Interrogation—Brian Thornton

Who: Brian Thornton

What: Author of nine books, including THE BOOK OF BASTARDS and THE BOOK OF ANCIENT BASTARDS, in addition to serving as collection editor for the crime fiction anthology WEST COAST CRIME WAVE. His short fiction has appeared in such venues as ALFRED HITCHCOCK’S MYSTERY MAGAZINE and the Akashic Books anthology SEATTLE NOIR. A native Washingtonian, he is currently serving his second tour as Northwest Chapter president for the Mystery Writers of America.

Where: Seattle

Interview conducted by email. Some questions and answers have been edited.

You and I met at Left Coast Crime in Phoenix a couple of weeks ago when we were both guests on the Noir on the Radio podcast. Tell me about the short story you read that night.

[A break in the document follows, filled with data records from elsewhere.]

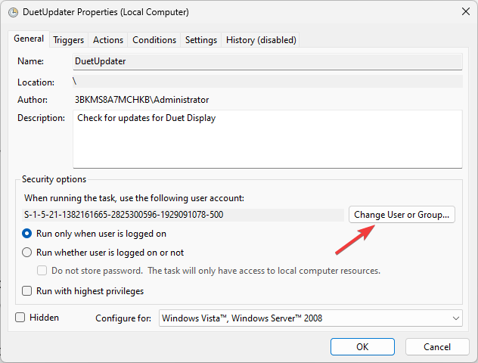The height and width of the screenshot is (363, 478).
Task: Select Run whether user is logged on or not
Action: (x=28, y=253)
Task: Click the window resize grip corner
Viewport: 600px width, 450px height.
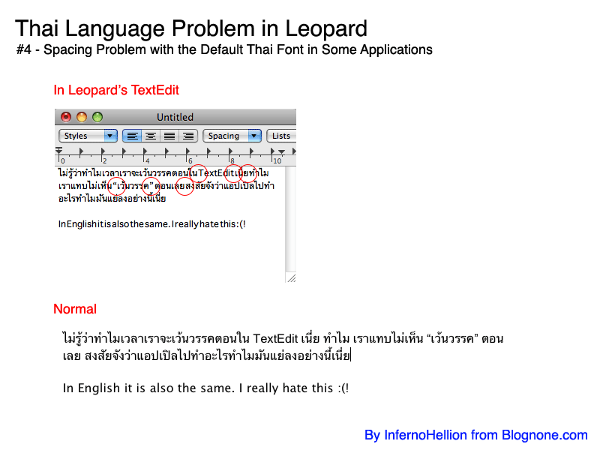Action: [291, 278]
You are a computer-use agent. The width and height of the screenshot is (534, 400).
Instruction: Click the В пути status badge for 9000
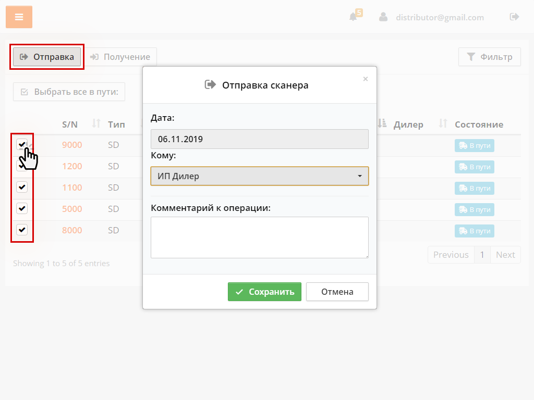[474, 146]
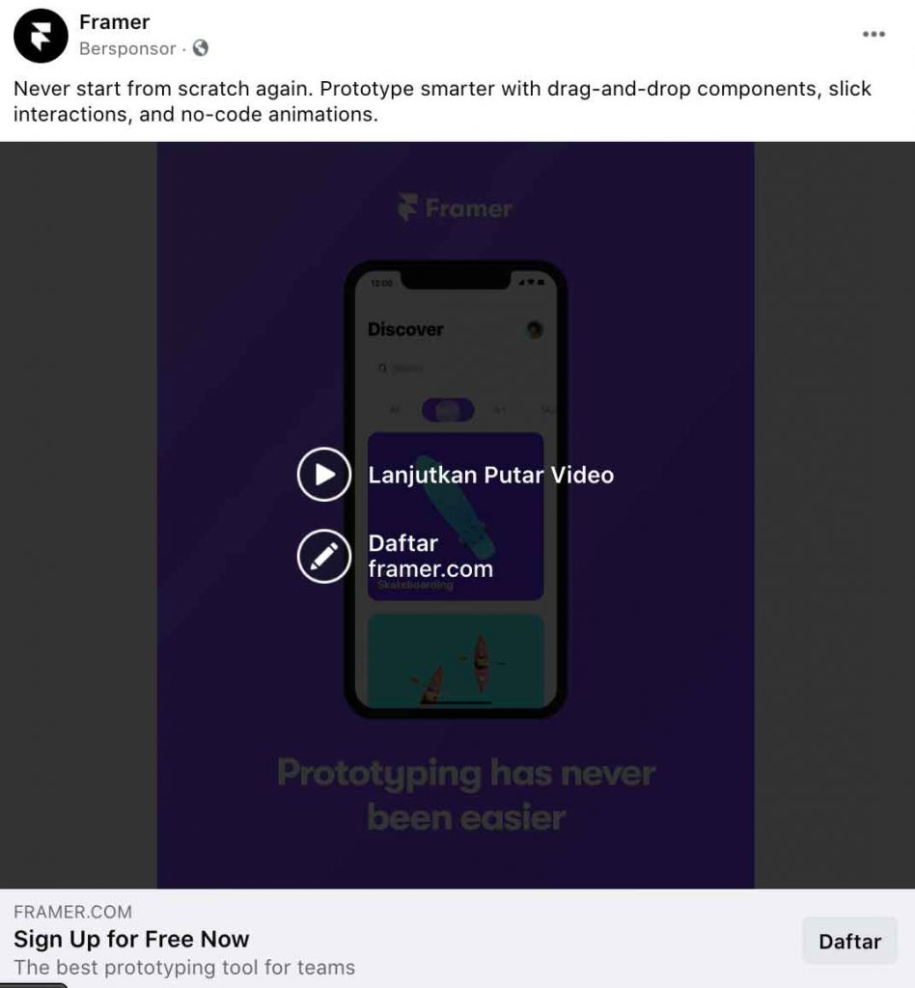Click profile avatar inside phone mockup
This screenshot has width=915, height=988.
535,329
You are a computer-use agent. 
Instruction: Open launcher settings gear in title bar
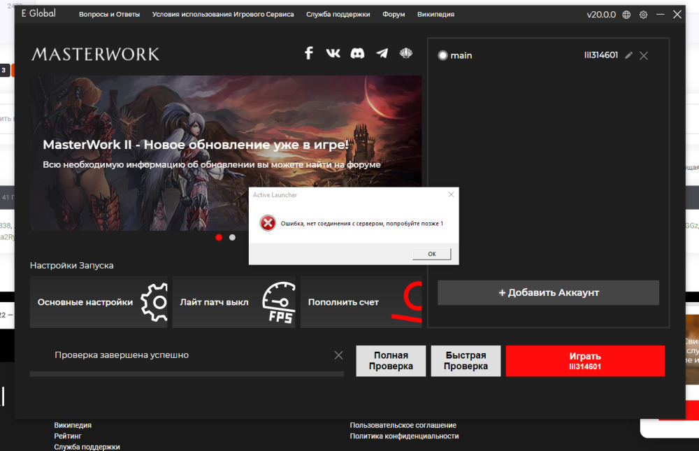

“Half Smart, No Nerve” is both the shortest thing I’ve ever written for me, and my first paying fiction. I wrote it over a decade ago, in response to a notice on the venerable Rara Avis Hard-Boiled & Noir Fiction email discussion list that a new British publication called BULLET UK was seeking contributions of stories 1,000 words or shorter in length. At the time I was trying my hand at short stories, having already gotten my first “mistake” novel out of the way.

It had never occurred to me to even try to write something that short, so I gave it a whirl, spent three hours on it, emailed it to BULLET UK, and was delighted when they accepted it. I got 25 pounds for my trouble (still have the check.). Easy peasy.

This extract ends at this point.